* How to complete this task: Two lines in the data below mark the range: the one with "You are a GUI agent. The screenshot is 1470×2429." and the one with "Next Page (951, 1641)". Return both, along with every line between them, exactly.

* Given information:

┌──

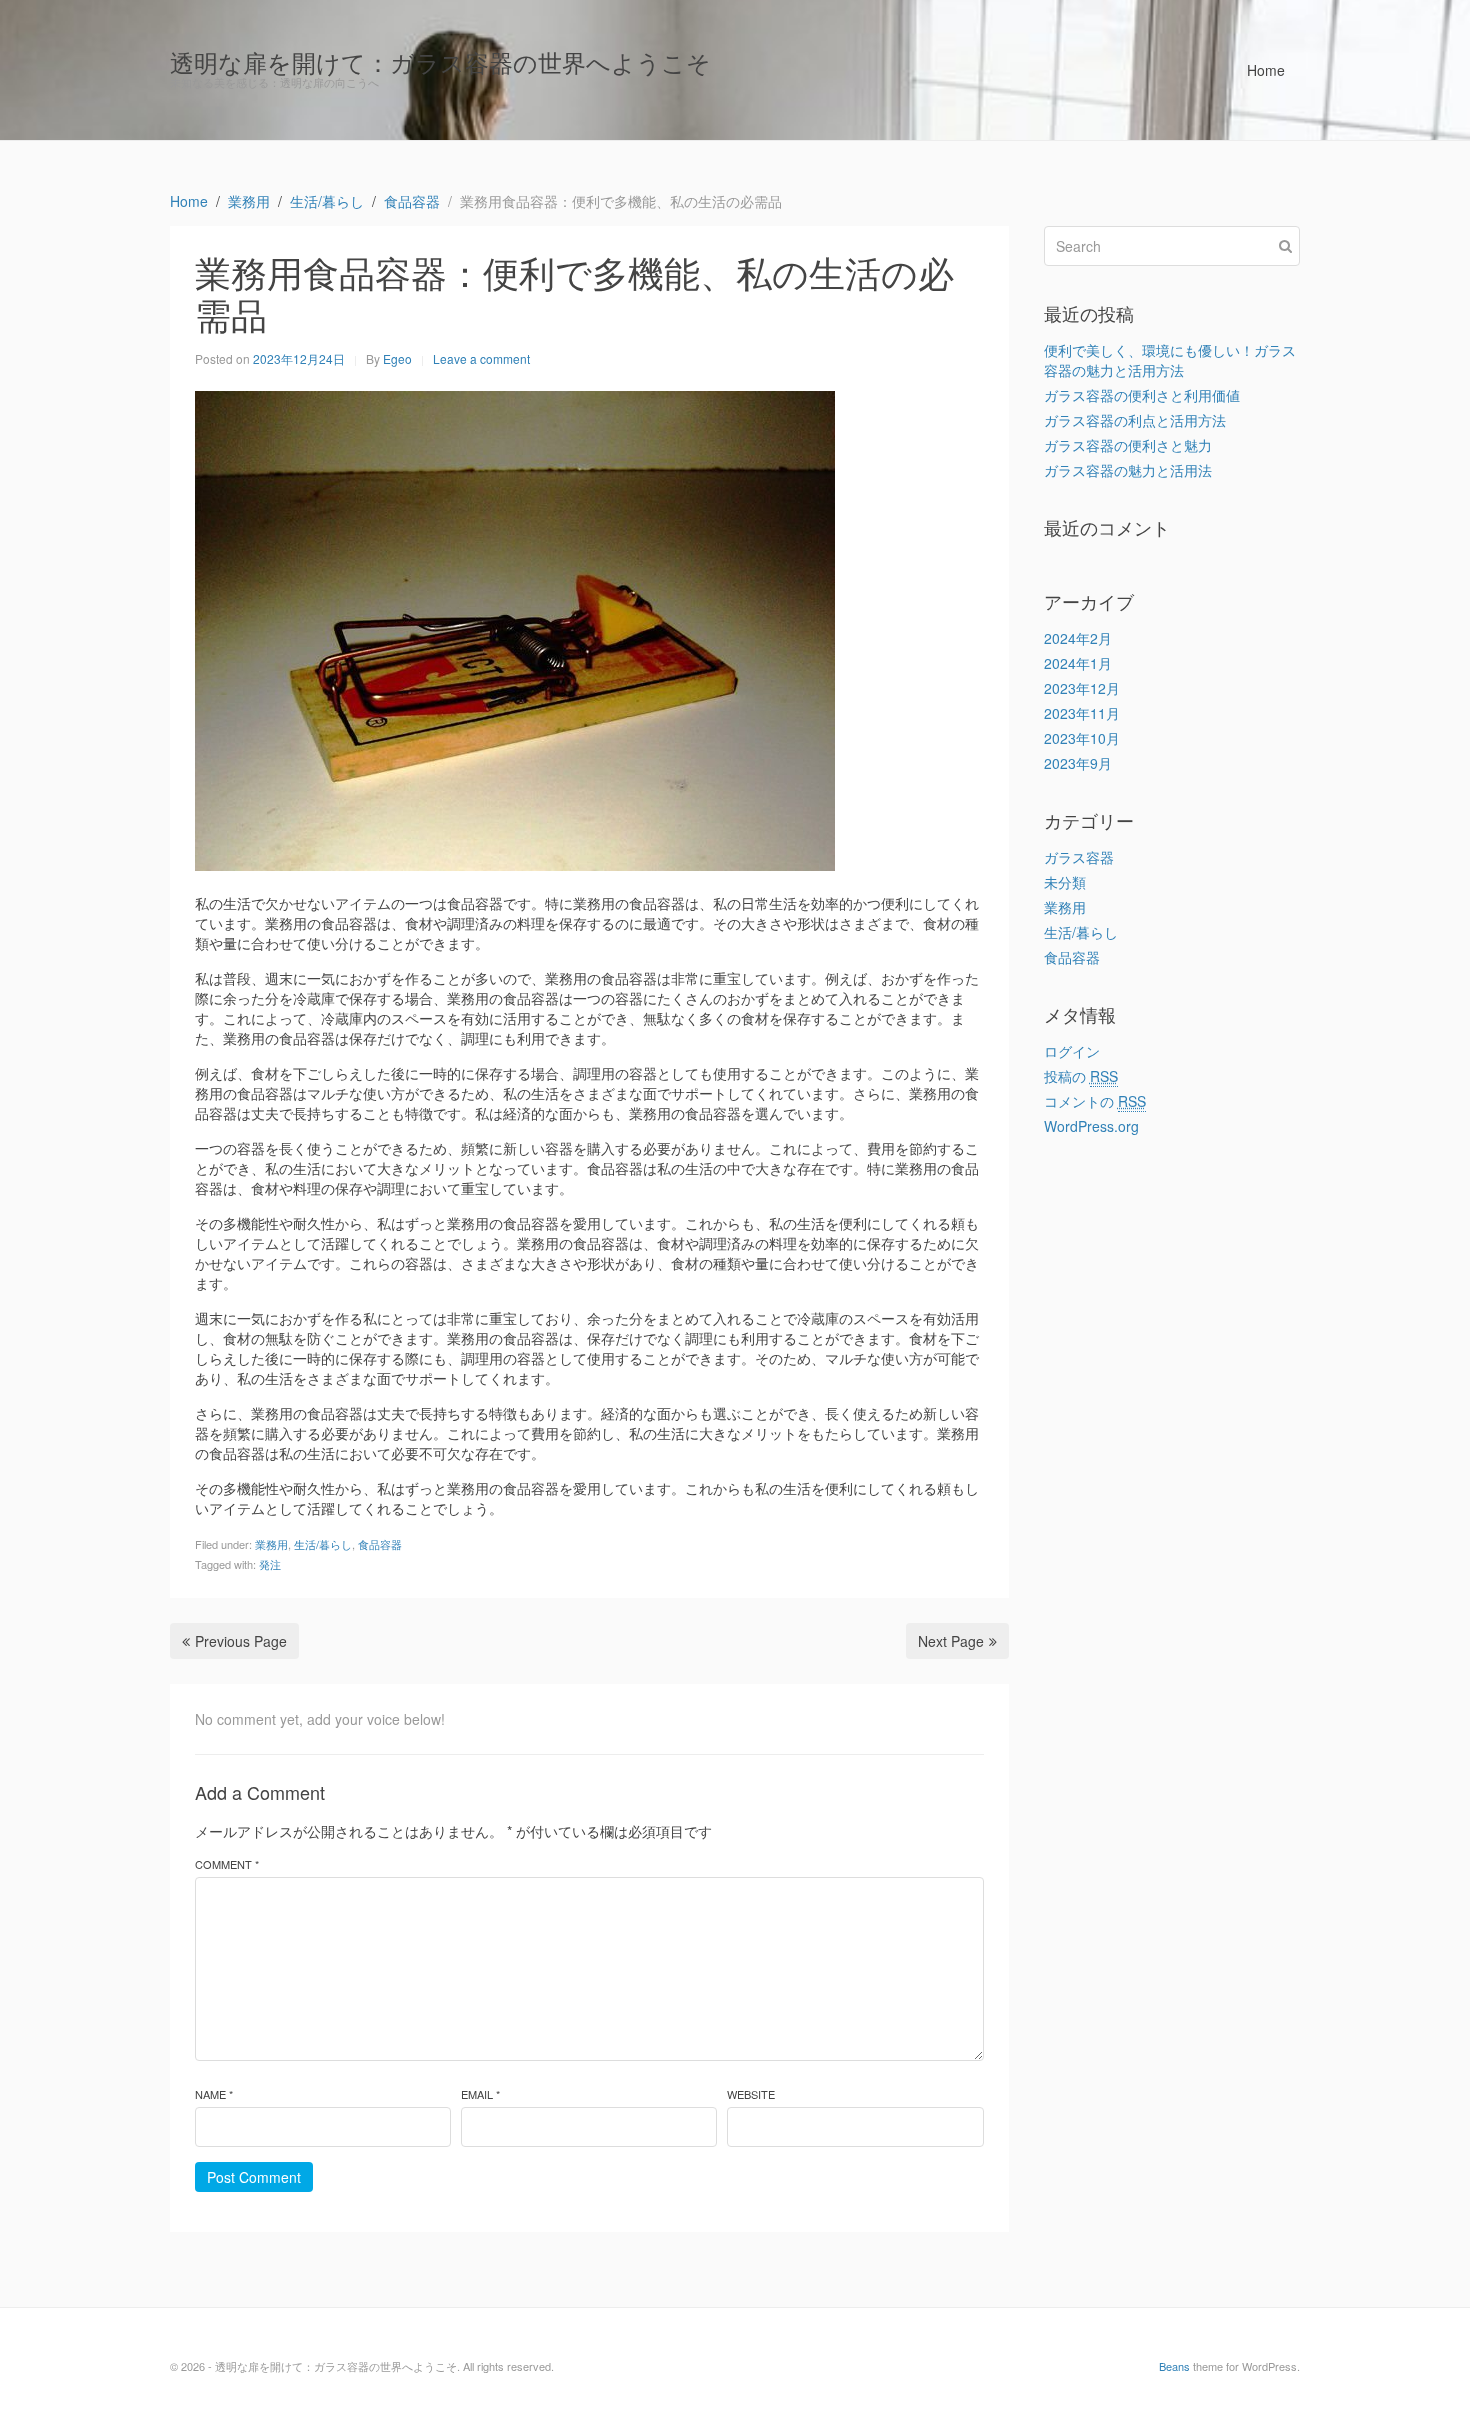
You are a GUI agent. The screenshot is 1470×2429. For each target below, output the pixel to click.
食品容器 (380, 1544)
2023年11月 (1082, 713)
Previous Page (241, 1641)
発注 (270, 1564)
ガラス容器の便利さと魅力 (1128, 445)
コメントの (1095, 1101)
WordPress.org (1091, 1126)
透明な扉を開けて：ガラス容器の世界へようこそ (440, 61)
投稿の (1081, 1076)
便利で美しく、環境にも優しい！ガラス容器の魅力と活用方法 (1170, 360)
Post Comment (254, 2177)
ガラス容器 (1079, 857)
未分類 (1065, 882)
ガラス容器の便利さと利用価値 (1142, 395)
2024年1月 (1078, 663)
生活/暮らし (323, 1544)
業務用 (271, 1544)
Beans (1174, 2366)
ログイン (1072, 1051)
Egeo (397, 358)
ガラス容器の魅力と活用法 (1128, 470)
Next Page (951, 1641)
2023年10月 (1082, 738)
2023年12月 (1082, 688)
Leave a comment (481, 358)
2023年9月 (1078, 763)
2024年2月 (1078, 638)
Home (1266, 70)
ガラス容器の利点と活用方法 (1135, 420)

└──
┌──

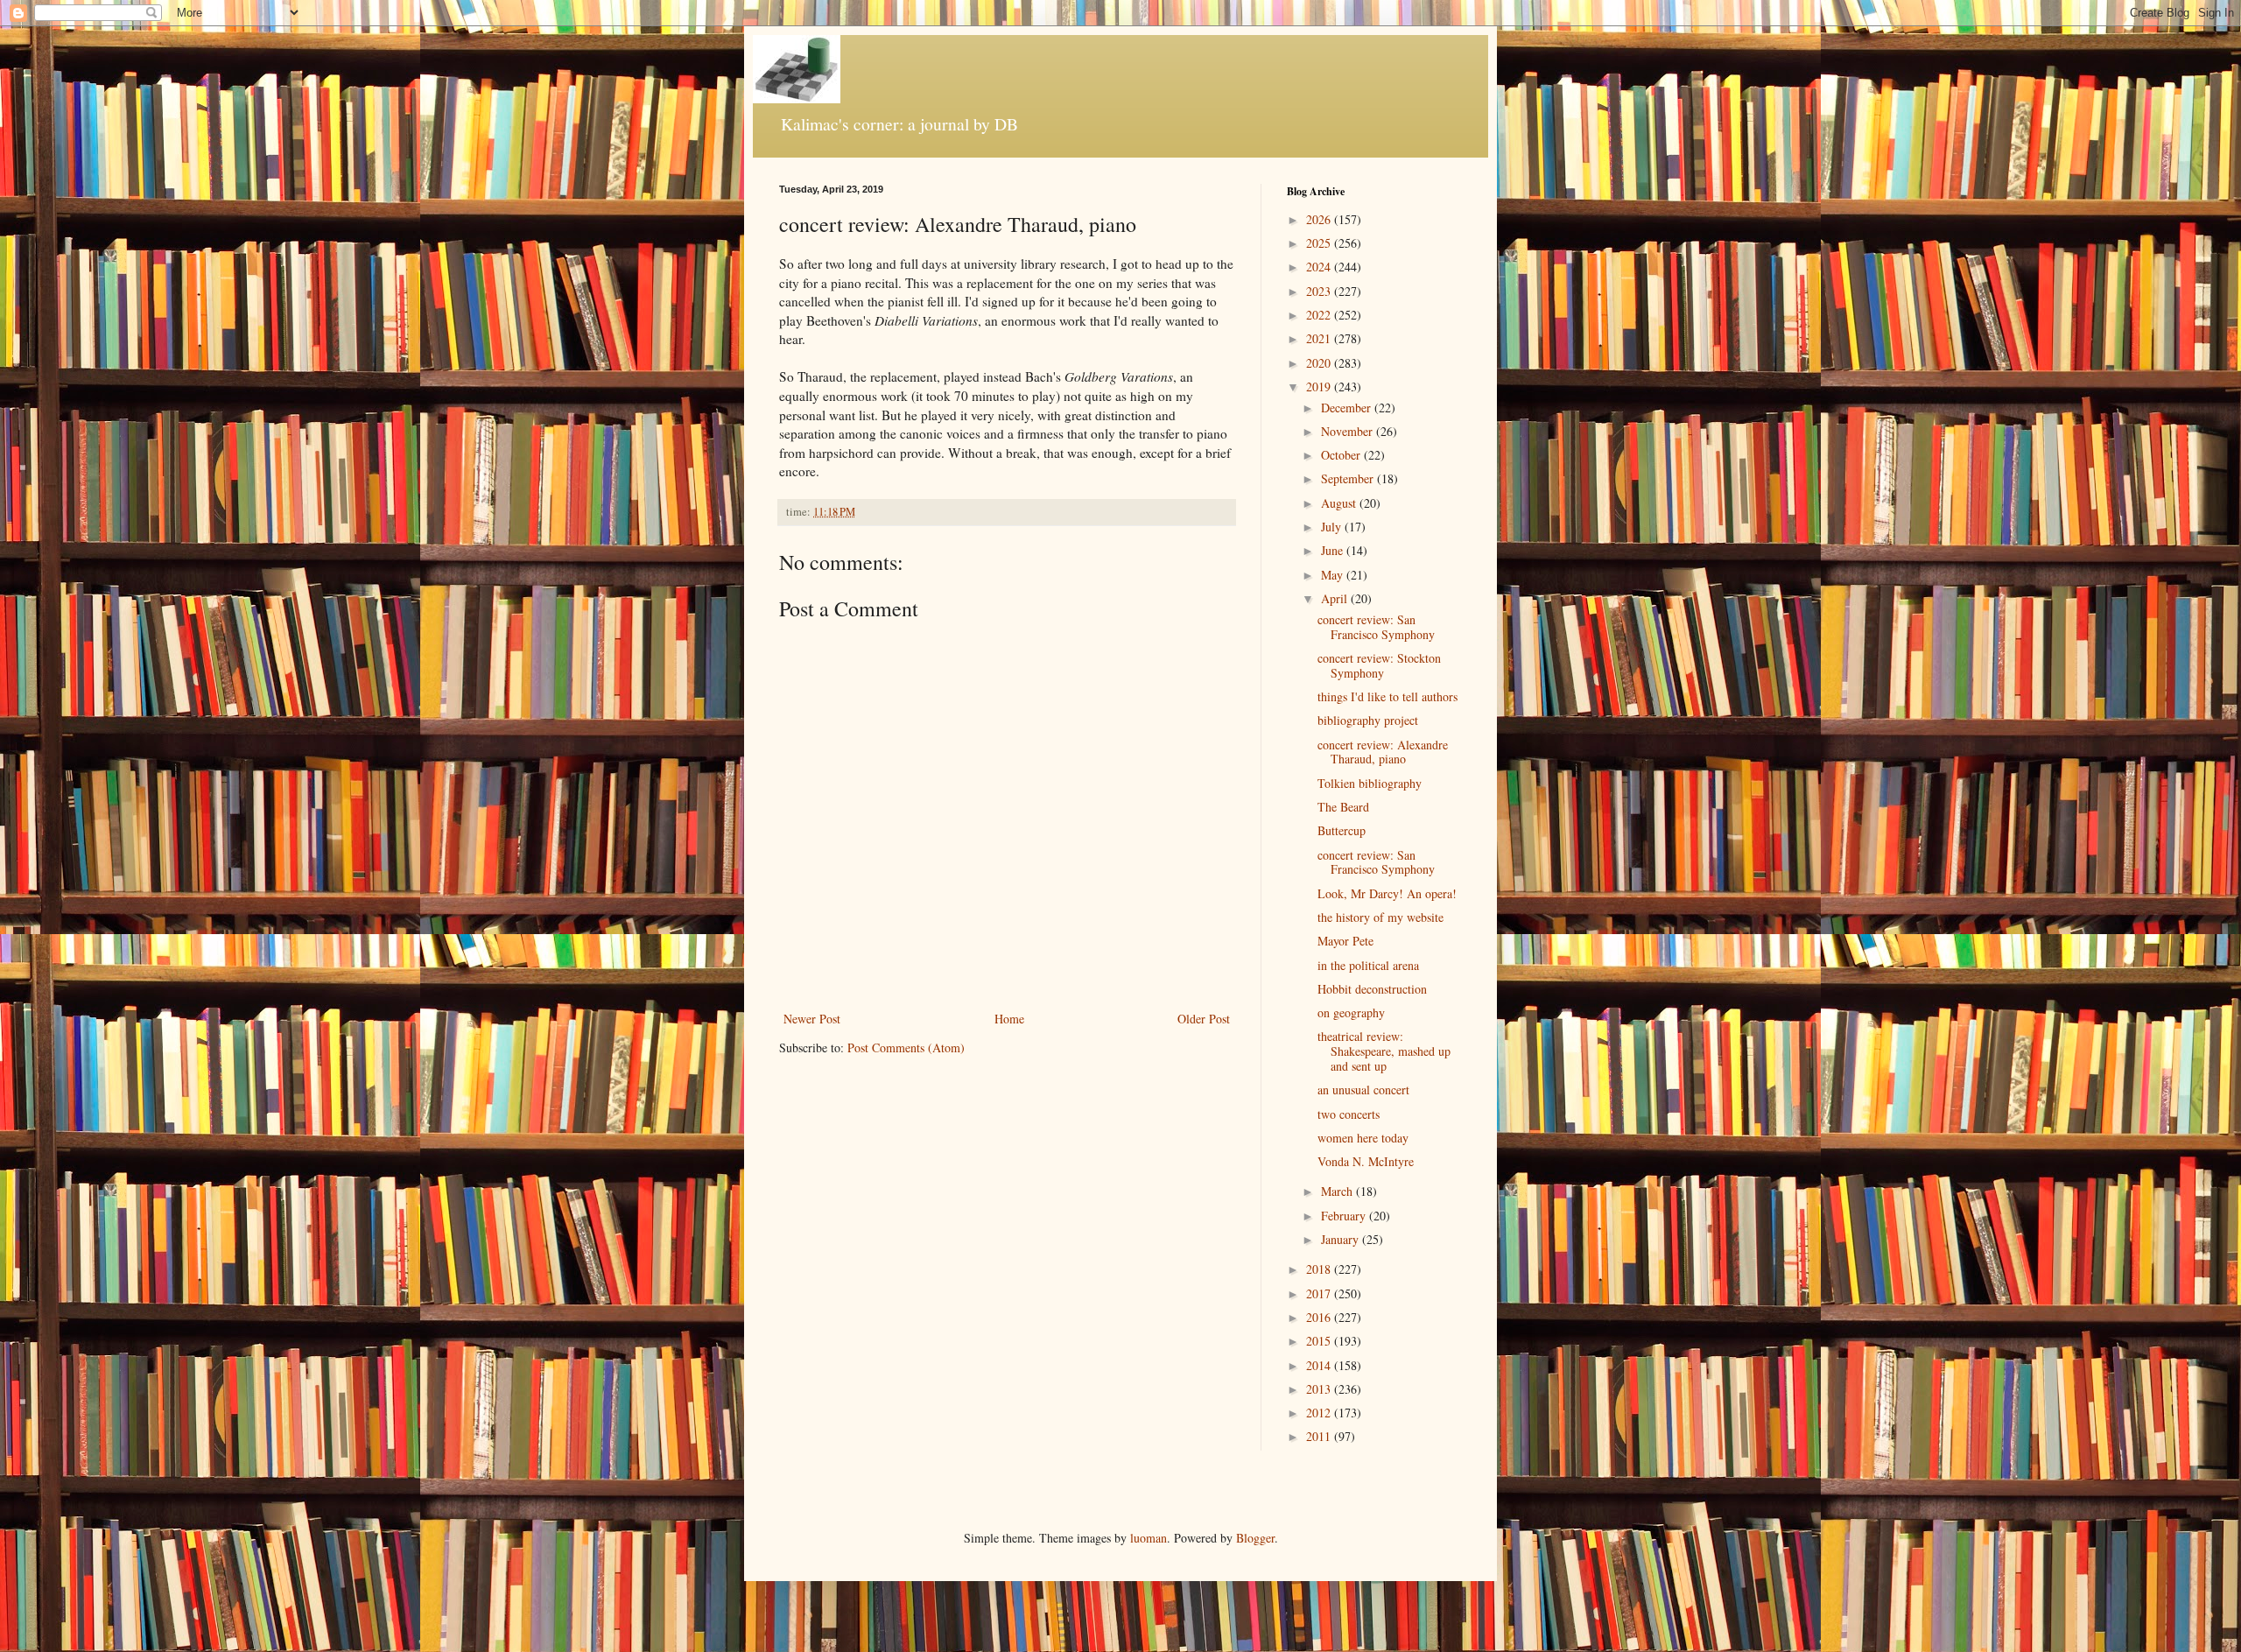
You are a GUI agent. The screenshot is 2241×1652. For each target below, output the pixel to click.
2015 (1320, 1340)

└──

* Final answer:
You are a GUI agent. The screenshot is 1470×2429. For each target below, output the pixel to click.
食品容器 (380, 1544)
2023年11月 (1082, 713)
Previous Page (241, 1641)
発注 (270, 1564)
ガラス容器の便利さと魅力 (1128, 445)
コメントの (1095, 1101)
WordPress.org (1091, 1126)
透明な扉を開けて：ガラス容器の世界へようこそ (440, 61)
投稿の (1081, 1076)
便利で美しく、環境にも優しい！ガラス容器の魅力と活用方法 (1170, 360)
Post Comment (254, 2177)
ガラス容器 (1079, 857)
未分類 (1065, 882)
ガラス容器の便利さと利用価値 (1142, 395)
2024年1月 (1078, 663)
生活/暮らし (323, 1544)
業務用 (271, 1544)
Beans (1174, 2366)
ログイン (1072, 1051)
Egeo (397, 358)
ガラス容器の魅力と活用法 (1128, 470)
Next Page (951, 1641)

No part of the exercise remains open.